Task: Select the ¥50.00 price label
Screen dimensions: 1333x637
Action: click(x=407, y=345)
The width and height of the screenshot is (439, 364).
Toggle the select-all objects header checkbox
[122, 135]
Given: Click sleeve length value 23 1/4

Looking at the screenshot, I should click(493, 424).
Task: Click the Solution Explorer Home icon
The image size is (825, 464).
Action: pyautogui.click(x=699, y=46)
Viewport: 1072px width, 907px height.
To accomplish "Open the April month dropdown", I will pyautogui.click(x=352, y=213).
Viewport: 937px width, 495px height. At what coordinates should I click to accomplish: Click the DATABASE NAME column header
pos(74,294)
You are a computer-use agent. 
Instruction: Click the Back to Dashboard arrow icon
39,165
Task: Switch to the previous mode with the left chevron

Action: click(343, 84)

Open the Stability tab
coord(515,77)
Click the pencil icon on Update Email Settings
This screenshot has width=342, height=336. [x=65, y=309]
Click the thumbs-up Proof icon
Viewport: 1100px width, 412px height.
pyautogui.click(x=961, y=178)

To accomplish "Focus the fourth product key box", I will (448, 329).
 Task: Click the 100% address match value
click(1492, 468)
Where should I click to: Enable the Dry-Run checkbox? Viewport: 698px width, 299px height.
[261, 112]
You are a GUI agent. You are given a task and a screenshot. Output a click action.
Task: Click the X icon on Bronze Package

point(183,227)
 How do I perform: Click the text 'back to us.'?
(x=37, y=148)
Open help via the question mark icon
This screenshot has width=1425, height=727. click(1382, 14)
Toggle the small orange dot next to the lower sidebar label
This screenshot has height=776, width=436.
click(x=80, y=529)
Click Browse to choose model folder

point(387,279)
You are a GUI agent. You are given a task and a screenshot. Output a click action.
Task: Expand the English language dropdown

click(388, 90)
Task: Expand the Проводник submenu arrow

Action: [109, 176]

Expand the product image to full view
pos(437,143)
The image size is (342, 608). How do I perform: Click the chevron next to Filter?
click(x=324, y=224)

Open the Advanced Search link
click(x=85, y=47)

-- PROBLEM DETAILS --
Could you give every line of the listing, from the one containing "Task: Click the 100% address match value" through the last line, inclusive, as a JSON list of strings, one per line, with blank lines omitted?

-- WRITTEN SOLUTION --
[
  " Task: Click the 100% address match value",
  "click(1492, 468)",
  "Where should I click to: Enable the Dry-Run checkbox? Viewport: 698px width, 299px height.",
  "[261, 112]",
  "You are a GUI agent. You are given a task and a screenshot. Output a click action.",
  "Task: Click the X icon on Bronze Package",
  "point(183,227)",
  " How do I perform: Click the text 'back to us.'?",
  "(x=37, y=148)",
  "Open help via the question mark icon",
  "This screenshot has width=1425, height=727. click(1382, 14)",
  "Toggle the small orange dot next to the lower sidebar label",
  "This screenshot has height=776, width=436.",
  "click(x=80, y=529)",
  "Click Browse to choose model folder",
  "point(387,279)",
  "You are a GUI agent. You are given a task and a screenshot. Output a click action.",
  "Task: Expand the English language dropdown",
  "click(388, 90)",
  "Task: Expand the Проводник submenu arrow",
  "Action: [109, 176]",
  "Expand the product image to full view",
  "pos(437,143)",
  "The image size is (342, 608). How do I perform: Click the chevron next to Filter?",
  "click(x=324, y=224)",
  "Open the Advanced Search link",
  "click(x=85, y=47)"
]